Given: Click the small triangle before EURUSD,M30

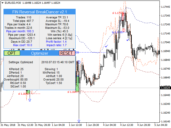Looking at the screenshot, I should [2, 3].
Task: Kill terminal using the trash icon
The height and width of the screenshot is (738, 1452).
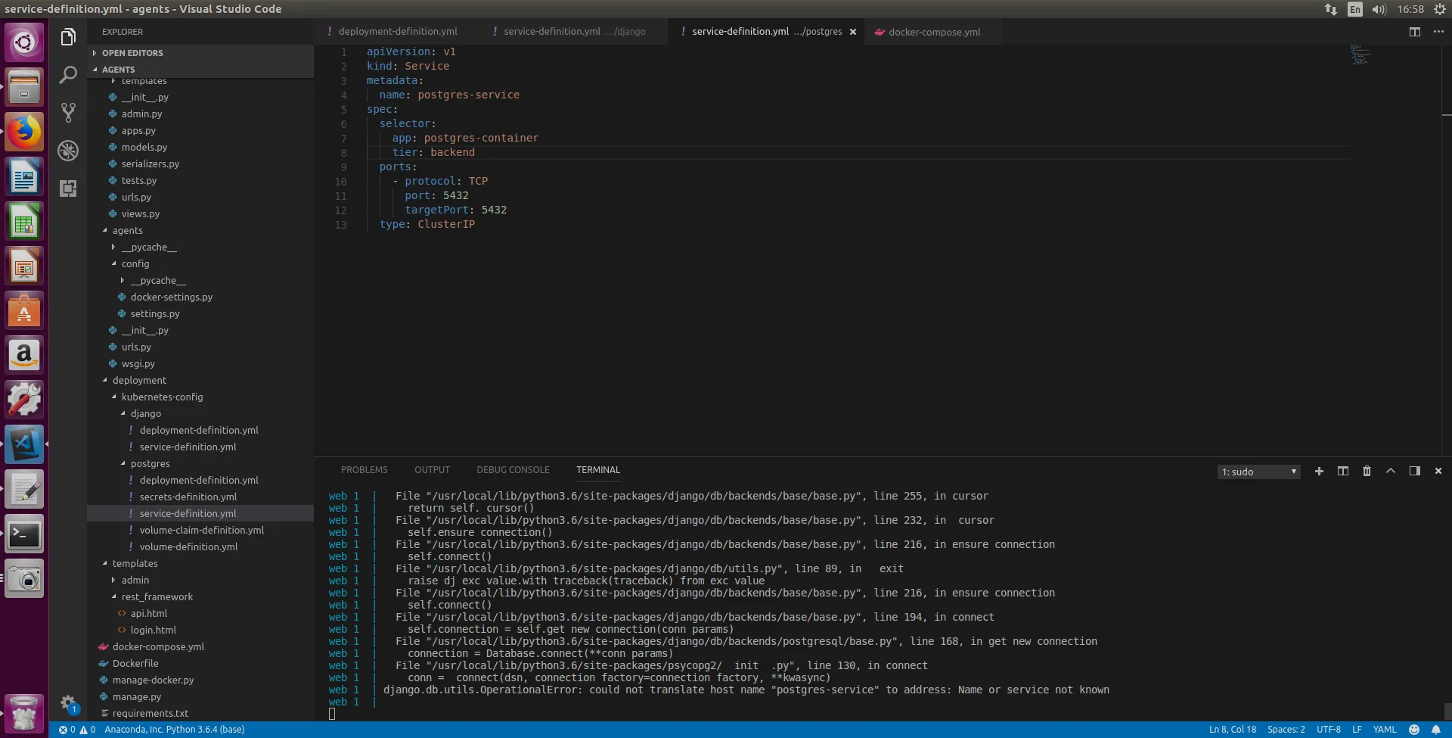Action: (x=1367, y=471)

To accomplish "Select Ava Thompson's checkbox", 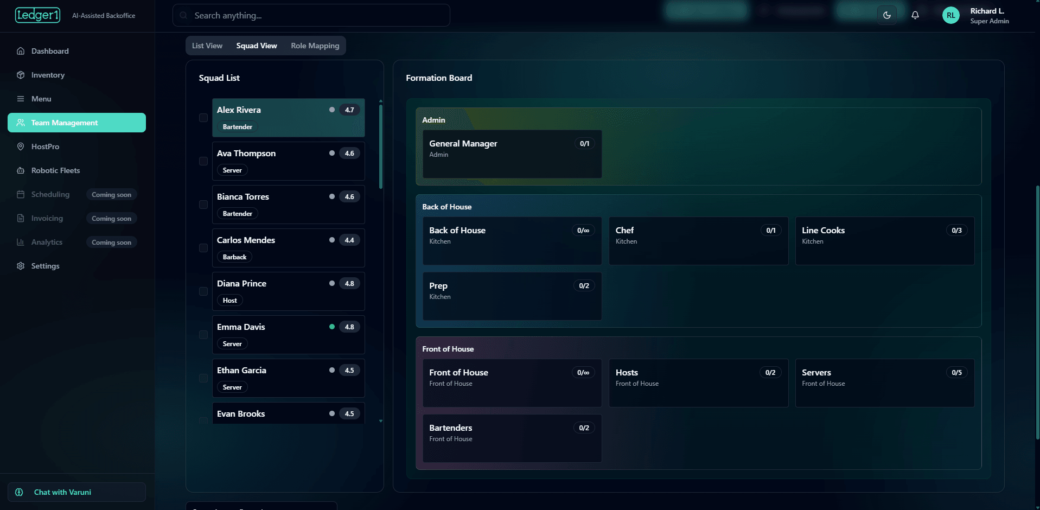I will (x=203, y=161).
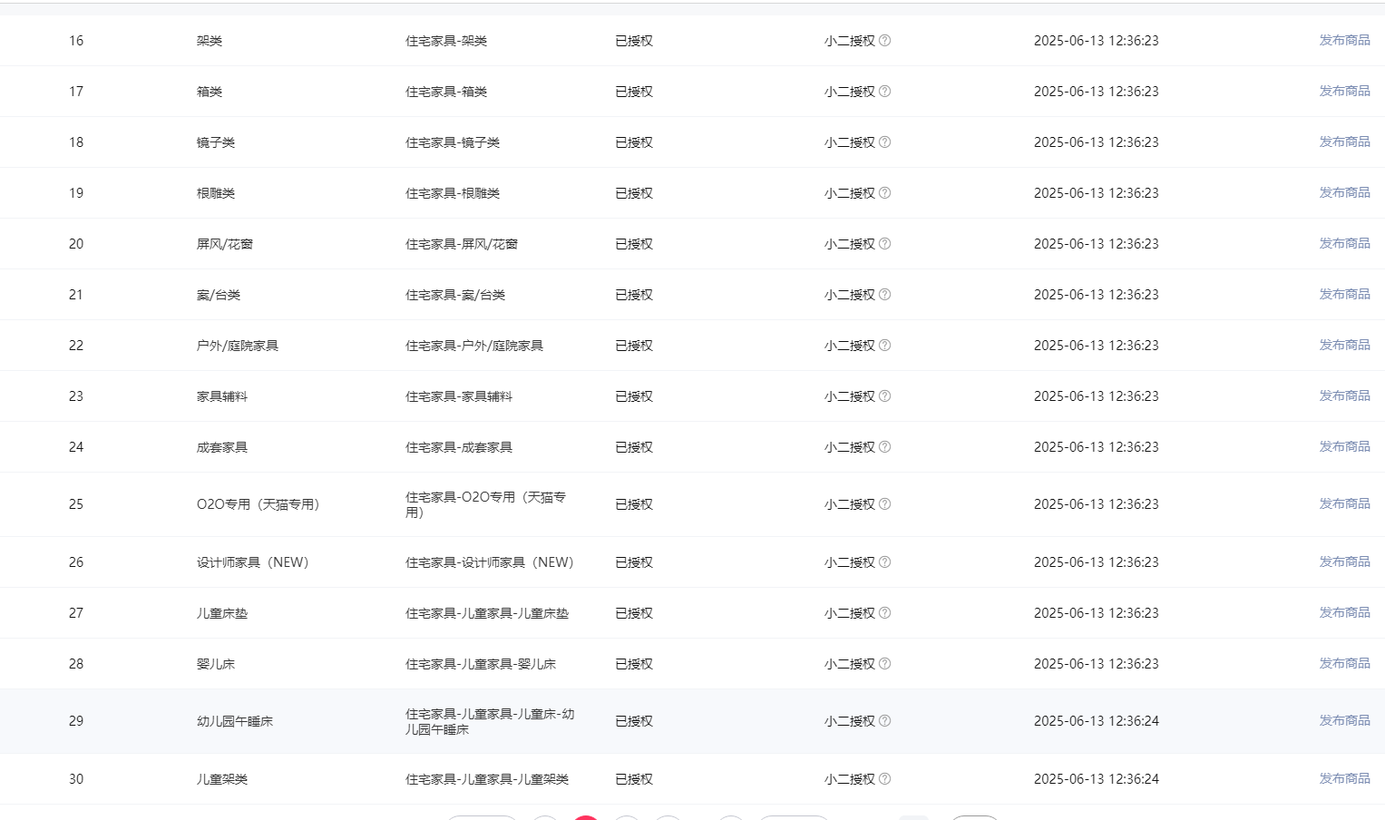Click 小二授权 help icon in 成套家具 row
Image resolution: width=1385 pixels, height=820 pixels.
click(x=884, y=447)

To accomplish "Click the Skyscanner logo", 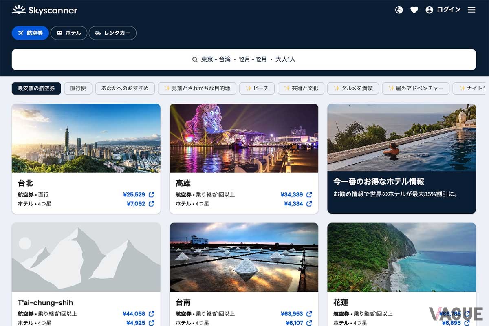I will (44, 10).
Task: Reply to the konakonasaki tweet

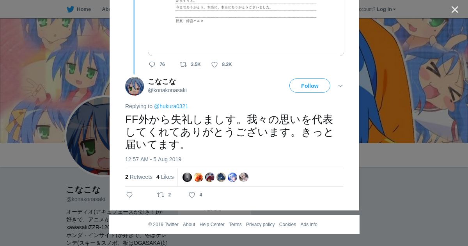Action: (129, 195)
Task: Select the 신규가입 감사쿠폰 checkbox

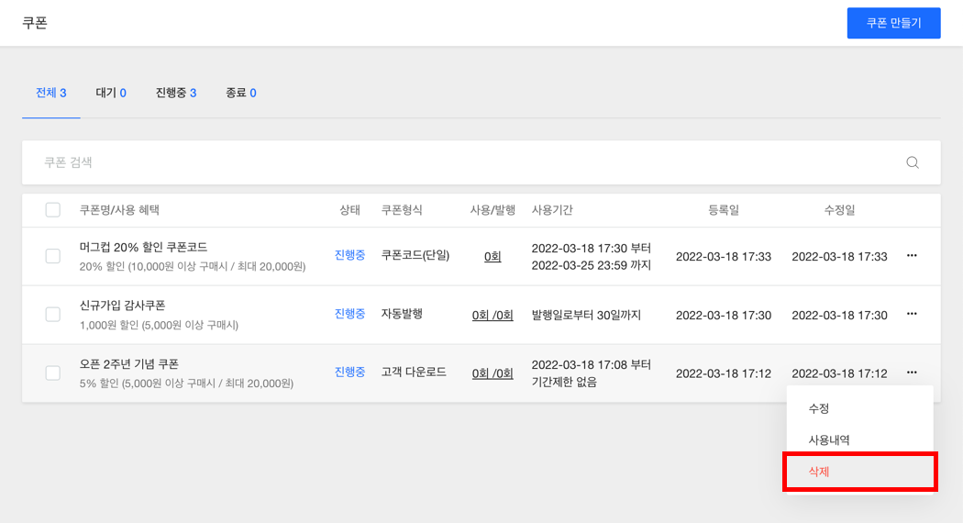Action: (53, 315)
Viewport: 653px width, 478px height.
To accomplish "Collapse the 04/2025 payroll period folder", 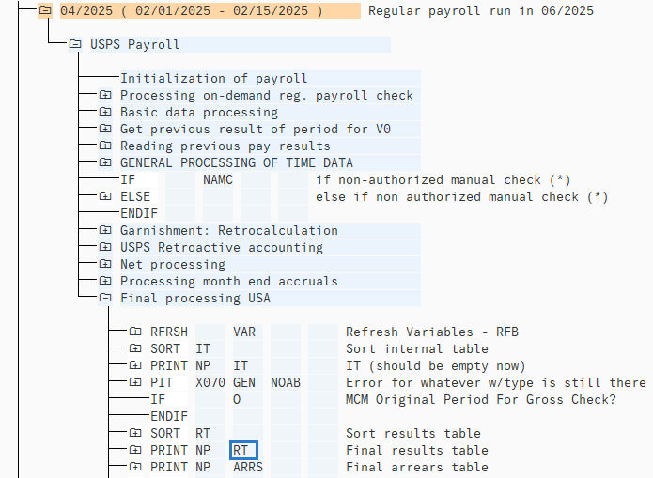I will (x=44, y=11).
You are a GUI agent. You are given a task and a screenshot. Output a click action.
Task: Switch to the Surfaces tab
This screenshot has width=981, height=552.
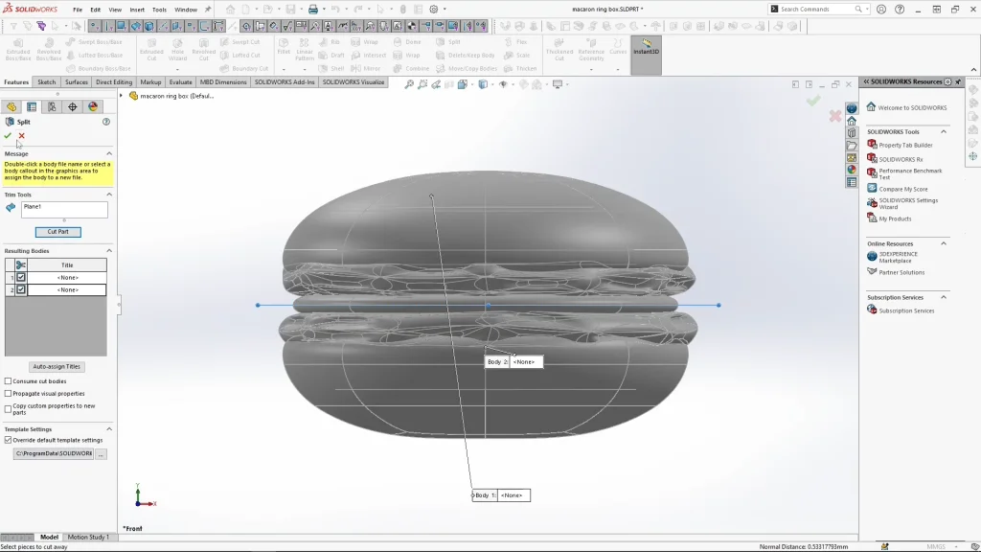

▸ The problem: Here the job is to quote the lines from the one with "You are a GUI" through the end of the material, both included, exactly; please skip the pictures.

▸ Your response:
You are a GUI agent. You are given a task and a screenshot. Output a click action.
Task: Switch to the Surfaces tab
This screenshot has width=981, height=552.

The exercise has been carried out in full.